The chemokine CXCL12/SDF-1 has diverse capability to influence leukocyte migration, tumor metastasis, and hematopoiesis, with signaling pathways previously described through a G-protein coupled receptor (CXCR4) and an atypical chemokine receptor (ACKR3). Here we show that CXCL12 as a dimer is also able to bind to the atypical chemokine receptor 1 (ACKR1), previously known as Duffy antigen/receptor for chemokines (DARC). Using nuclear magnetic resonance spectroscopy and isothermal titration calorimetry, we demonstrate that dimeric CXCL12 binds to the flexible, extracellular N-terminal domain of ACKR1 with low nanomolar affinity, while the binding affinity of monomeric CXCL12 is orders of magnitude lower.
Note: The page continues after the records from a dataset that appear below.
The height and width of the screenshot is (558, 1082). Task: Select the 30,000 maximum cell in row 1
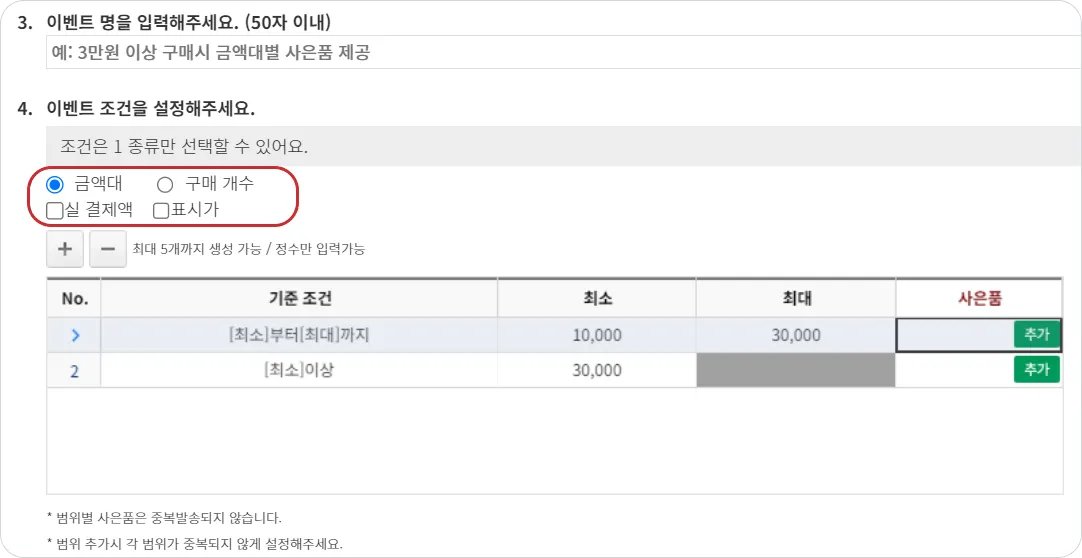tap(796, 335)
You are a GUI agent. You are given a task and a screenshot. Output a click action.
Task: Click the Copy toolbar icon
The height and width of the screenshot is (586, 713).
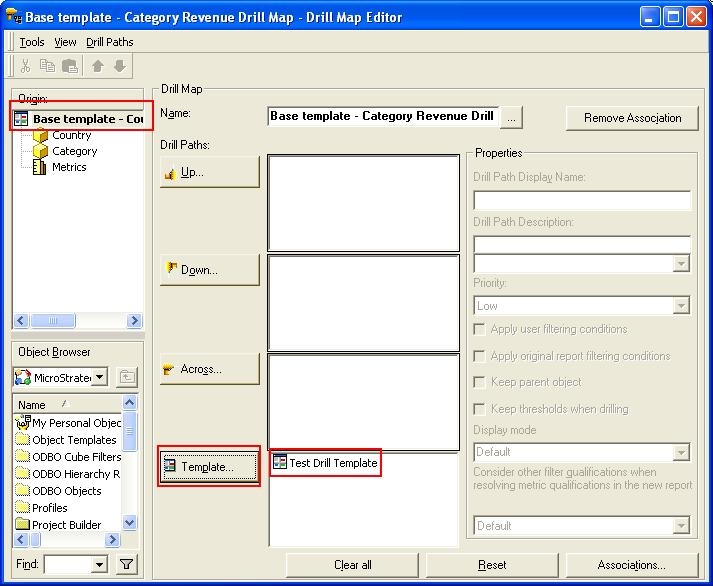pyautogui.click(x=47, y=66)
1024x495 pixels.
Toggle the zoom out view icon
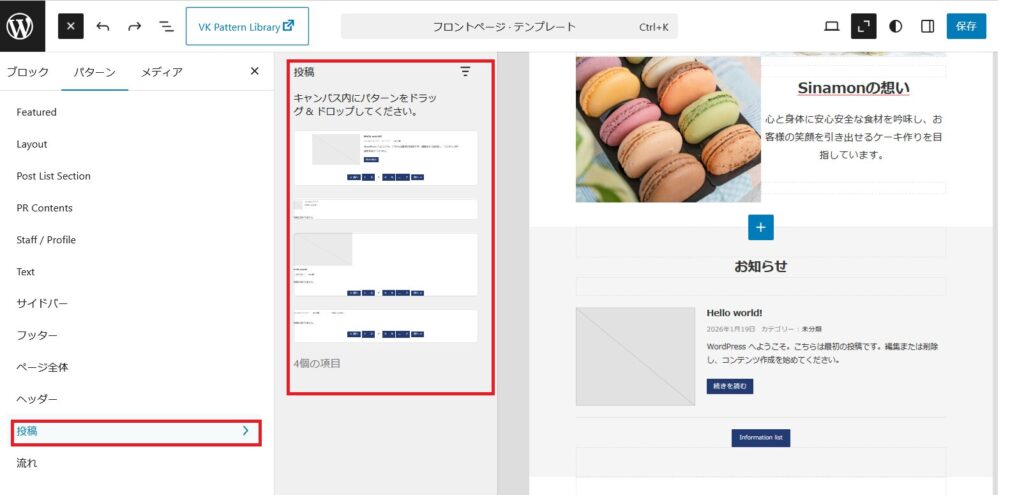(863, 27)
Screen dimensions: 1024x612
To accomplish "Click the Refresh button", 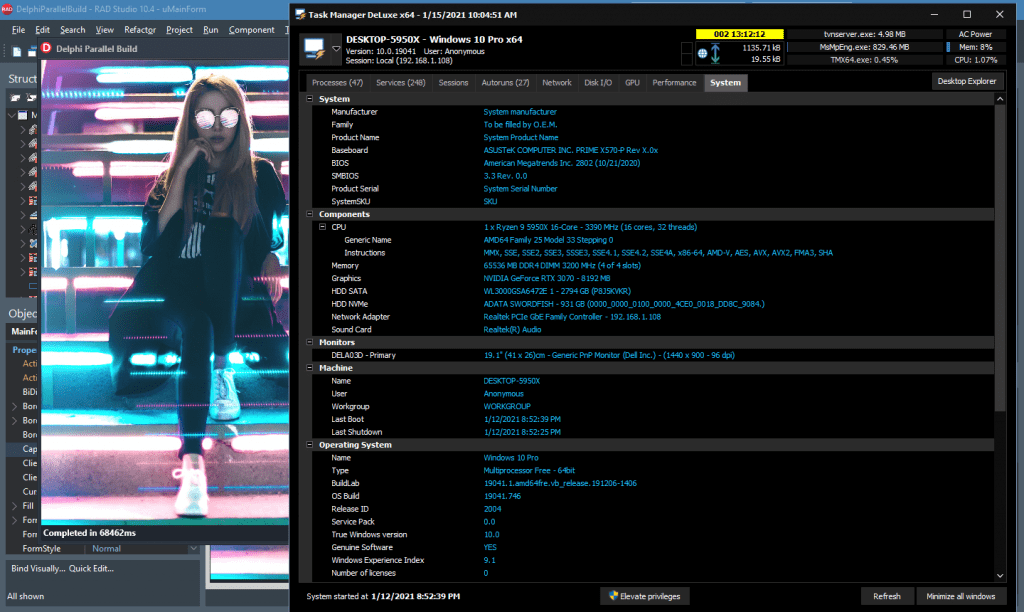I will coord(886,596).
Furthermore, ACKR1-transfected cells and primary human Duffy-positive erythrocytes bound and internalized a dimeric CXCL12 construct (CXCL12-LD) but not a constitutively monomeric one (CXCL12-LM) in competition with a professional ligand. Together, these reveal a new interaction between CXCL12 and ACKR1, and provide another layer of regulation for the multiple biological functions of CXCL12, relevant especially in microenvironments with high CXCL12 concentration like the hematopoietic stem cell niche. The capability of ACKR1 to bind CXCL12 and potentially also other chemokines with altered affinity for the dimeric form offers new insights into mechanisms behind known functions of ACKR1 in the in the bone marrow and on venular endothelial cells.